One day when I was on deadline frantically trying to complete a story, my instant messaging app popped up with something like: "Anita didn't check the database and now I'm having to recreate this work. *sigh*"
The IM was from my direct editor to another editor. I really didn't give it much thought, other than to instantly reply: "What? Is this message to me?"
The editor didn't reply and I quickly went on with my work since I had only minutes to my deadline.
Later in the day, a phone message arrived from my editor," Um, I'm sorry about that message. It wasn't to you. And I just realize that I never even told you about the database."
Okaaaay. So, this was one of those cases where the message had been sent to the wrong person: me. It was a message that was obviously critical of me, but then the editor realized it was an unfair criticism since she had failed to inform me that a database existed.
I sent her a message telling her not to worry, but I was ready to be trained on the database when she had time.
Really, I didn't care. I know from years in journalism that a lot gets said (and messaged) in the minutes before deadline. But I also saw it as an opportunity to form a stronger relationship with this editor.
First, I realized that she might not be giving me enough constructive feedback if she was complaining to another editor about an issue instead of talking to me about it. Second, I realized that it could be a turning point in our relationship as my ability to handle it professionally could help her see me as a level-headed team member who didn't jump to conclusions or hold grudges.
I know a lot of people who have gotten erroneous messages similar to this and they get mad, or feel hurt or vow to start looking for another job. Whether it's from a boss or a colleague, you can feel blindsided by the criticism and it can truly damage relationships.
The thing to remember is that you can turn a bad message into something positive that helps you improve your reputation and your career. Here's what to do when it happens.

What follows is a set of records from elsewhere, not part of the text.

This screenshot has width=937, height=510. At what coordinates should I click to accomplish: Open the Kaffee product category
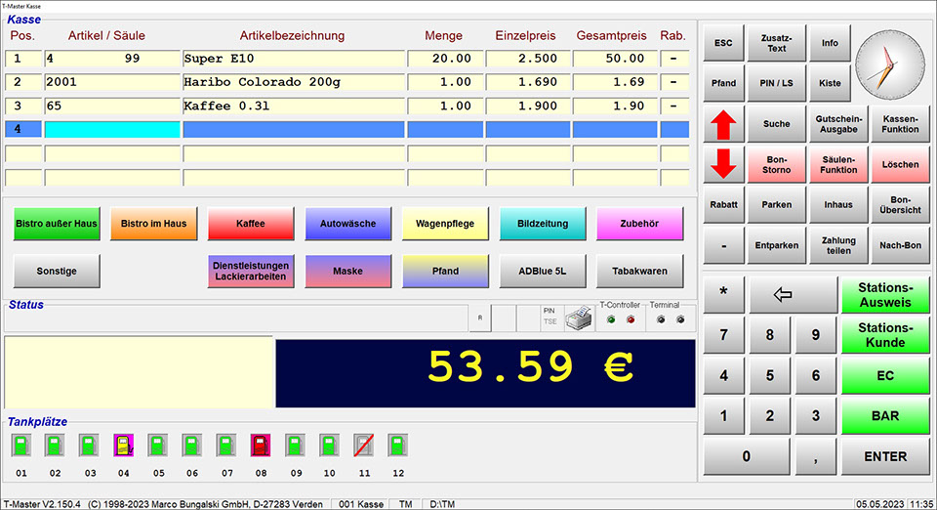(251, 224)
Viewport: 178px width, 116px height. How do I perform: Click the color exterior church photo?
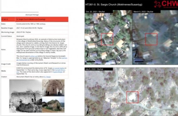pyautogui.click(x=53, y=104)
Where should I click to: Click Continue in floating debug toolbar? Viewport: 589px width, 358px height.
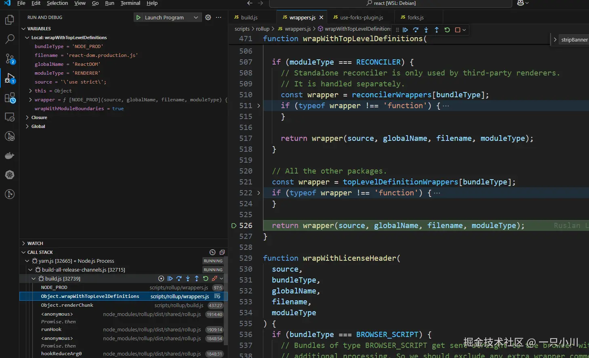coord(405,30)
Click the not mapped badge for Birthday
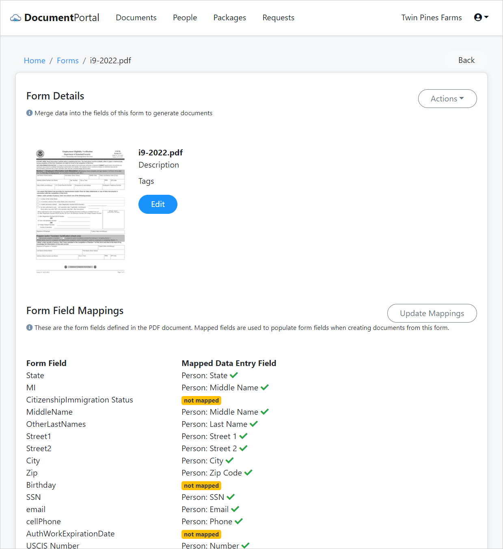This screenshot has width=503, height=549. [x=201, y=485]
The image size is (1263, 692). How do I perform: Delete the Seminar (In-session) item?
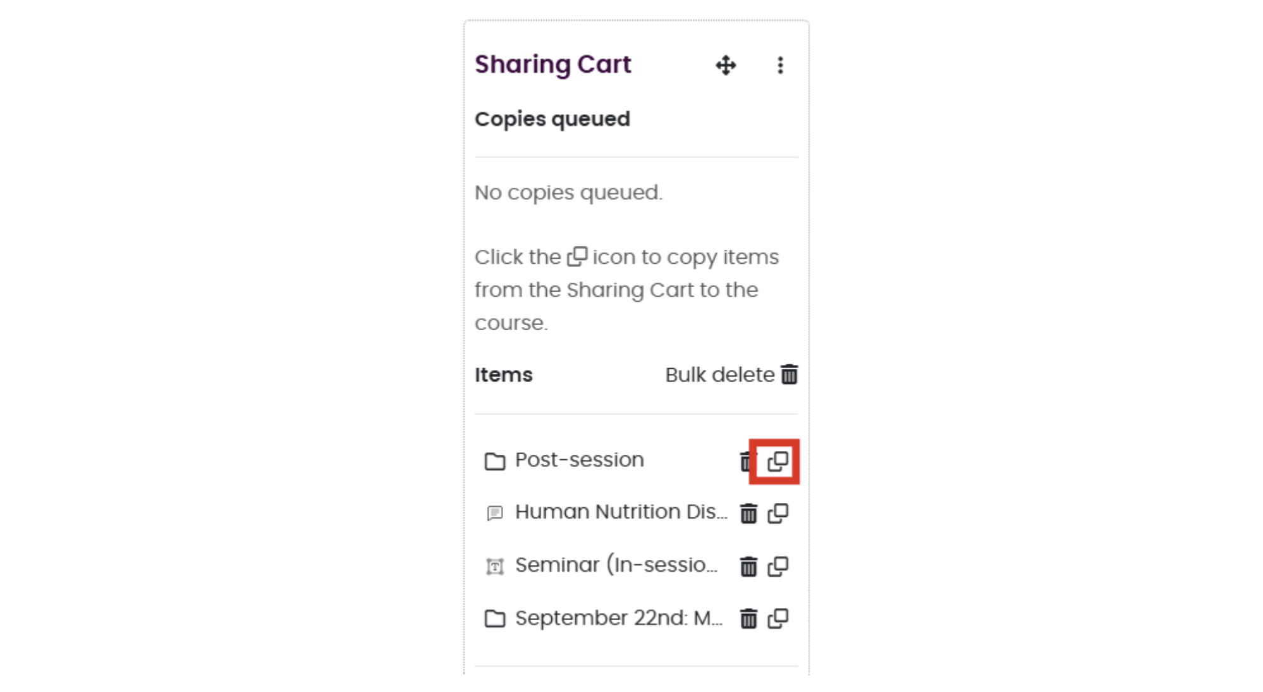(x=749, y=565)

- Breathe. Don't punch back with an email or message or storm over to the person's desk and say something like, "You *&^%!"
- Address the elephant in the room. The person who accidentally sent you the snarky message is likely to avoid you or pretend it never happened. If that happens, find a private moment to talk to the person: "I know that sending me the message was a mistake, but it's clear you have a problem with my work (or taking a long lunch, etc.). I think we should talk about this." Tell the person you truly just want to have a good working relationship, so you want to clear the air and move on.

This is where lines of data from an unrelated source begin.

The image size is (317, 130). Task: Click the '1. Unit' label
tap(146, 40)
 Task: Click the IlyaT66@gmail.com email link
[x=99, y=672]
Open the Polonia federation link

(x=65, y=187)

- Leverage it. I found that with my editor, my level-headed response earned me some goodwill in the weeks to come. She started giving me better assignments and she became more open about the challenges she faced. That made it easier for me to ensure my goals were aligned with hers -- and that helped me get ahead. If you don't snark back at the boss or a colleague over the message, you are seen as someone who can be trusted, which can lead to them wanting to help you in the future.
- Address your blind spots. If a coworker or a boss is complaining about something, then it could be that others also see it as a problem. I wasn't even aware of a database, but it made me realize that I needed to be more proactive and constantly ask questions to determine if I completely understood the resources that were available. While criticism isn't fun, that message delivered in error can be beneficial if it gives you an early warning that there's a problem or others may be complaining about something you need to improve.
Finally, if you receive an apology for the wrong message, accept it graciously (even if it's not graciously given). Put the unkind words behind you and look at it as a chance to improve your professional relationships and reputation.